Malaikat Allah memberi warta pada Zakharia, agar yang dipenggal kepalanya mewartakan Dia yang disalib; dan dan yang dibenci mewartakan Dia yang dikhianati. Ia yang membaptis dengan air akan mewartakan Dia yang membaptis dengan api dan Roh Kudus (Mat. 3:11).
Sang api, yang tak padam, akan mewartakan Surya Kebenaran. Ia yang dipenuhi Roh Kudus akan mewartakan Dia yang akan mengutus Roh Kudus. Imam yang memanggil dengan terompet akan mewartakan Dia yang akan datang setelah terompet itu berhenti berbunyi.

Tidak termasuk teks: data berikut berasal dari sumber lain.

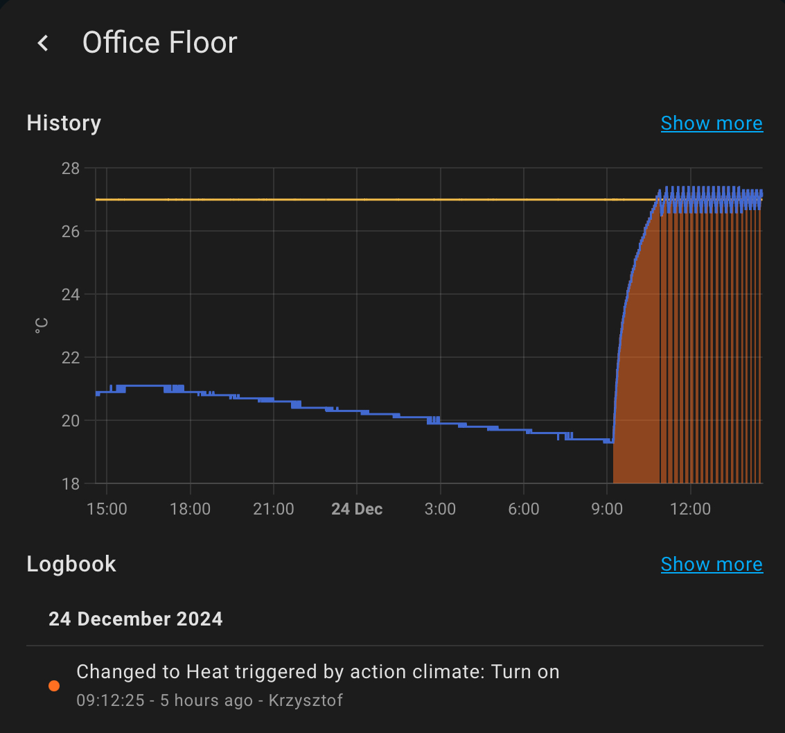Go back using the left arrow icon
Screen dimensions: 785x733
[x=43, y=43]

Sang suara yang berseru-seru akan mewartakan Sang Sabda, dan dia yang melihat burung merpati akan mewartakan Dia yang di atasNya merpati itu hinggap, seperti kilat sebelum badai timbul.” (dikutip dari Commentary On Tatian’s Diatessaron 1.31)
Oratio-Missio
- Tuhan, ajarilah aku untuk menjadi pemandu dan pendidik bagi anak-anak yang Engkau percayakan padaku. Temanilah aku supaya aku mampu menghantar mereka berjumpa dengan-Mu. Amin.
- Apa yang perlu aku lakukan untuk membantu anak tumbuh menjadi pelaksana sabda Allah? dan apa peran : keluarga, sekolah, lingkungan dan parokiku?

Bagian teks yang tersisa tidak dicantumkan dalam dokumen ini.